Opinion

Why the newspaper audit rules need to change

I was chatting to somebody from a media agency the other day.

They’d run a campaign for a client. Being reasonably sophisticated, they do post-campaign analysis.

Overall, the media investment paid off. But in one medium it did not.

In newspapers, their spend was not cost effective.  

Of course, there’s more than one reason why this may have been, but the agency’s theory was that the newspaper ads had not reached as many consumers as they expected. The chances are that newspapers won’t feature on that client’s schedule next time around.

Which is why the debate over Fairfax’s audit numbers is in danger of missing the point.

What matters to advertisers is not whether a publisher is working within the audit rules. It’s whether newspapers are actually ending up in the hands of genuine customers.

In order to pass an audit, newspapers have to prove that papers were printed.
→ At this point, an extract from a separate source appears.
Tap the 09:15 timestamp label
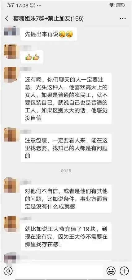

Auditors look for things like the tonnage of newsprint and quantity of ink used. So you have to do something with the papers afterwards.

The video we shot yesterday raises many questions.

First, it’s not term time. Why deliver more than 3,500 copies of the newspaper a day to a single university shop? Because, I’m told by a reliable source, this goes on every day of the year – with the unopened bundles of papers being taken away for recycling every Friday.

Publishers are generally pretty strict with their vendors about supply management so that they can minimise the number of returns, which of course don’t get counted on any audit. It seems highly unlikely that as cost-focused a company as Fairfax would be printing and delivering newspapers unnecessarily unless it had an excellent reason for it. (Not to mention that as an Earth Hour co-founder it seems odd behaviour on the part of Fairfax.)

Which then leads to the question of how prevalent is this? There are a lot of Sydney based educational institutions. If so, how many thousand unread Sydney Morning Heralds are there in the city every day?

Thanks to Crikey’s uncovering of internal emails, we know that there are similar issues at The Age in Melbourne. It appears that Fairfax took a decision not to launch a standalone educational supplement because they feared it would draw too much attention to the number of copies being put in the hands of students. What remains to be seen though is whether those copies were actually classified on the audit as educational copies.

Assuming that these copies of the Sydney Morning Herald are included in Fairfax’s audited number, I reckon they won’t be down as educational copies. The Herald’s current audited Monday to Friday circulation is listed as 207,013. It breaks out 1.25% as “educational sales”. That means they’re owning up to 2,500 education sales a day. Yet on just that one campus we found more than that.

Instead, a possible explanation is this: Students are offered an amazing discount deal of, say, $20 for a term or year’s sub. Their copy then counts as a paid sale, whether they pick it up or not. Theoretically the newsagent gets paid for handling that paper. It’s probably worth more to them than the hypothetical $20. You can see why advertisers might have concerns about whether this can then be counted as a genuine copy on the audit.

Which brings me back to audit.

The job of organisations like the Audit Bureau of Circulations is to enforce the rules that their members set. Many newspaper circulation and marketing managers would see their job as making sure that they know all the tricks to get the maximum number of newspapers onto the audit certificate.

But that game is part of the problem.

As I mentioned in the first few paragraphs, the newspaper industry has just lost another major advertiser.

If the audit numbers had been lower, then of course the advertiser would have expected to pay less. But they’d have got a return on the investment, and would still be an advertiser. Now they’re probably lost to newspapers forever.

(The same argument applies to the online autorefresh rort by the way. If you rip off clients with autorefresh they don’t get an ROI and eventually they lose faith in the medium.)

So this comes down to the audit rules. Assuming that Fairfax has been operating within the letter, if not the spirit, of the rules, then that’s where the problem lies.

Right now there’s no minimum price for a paper to qualify as a paid sale. That’s a far lower standard than ABCs in other parts of the world. In truth, in Australia the ABC’s paid sale number does not truly reflect paid circulation as a reasonable person might understand it.

The ABC’s AGM is a couple of weeks away. Clearly the issue is going to be on the agenda.

Until advertisers can be sure that they are getting what they pay for, newspapers – and the ABC – have a big credibility gap.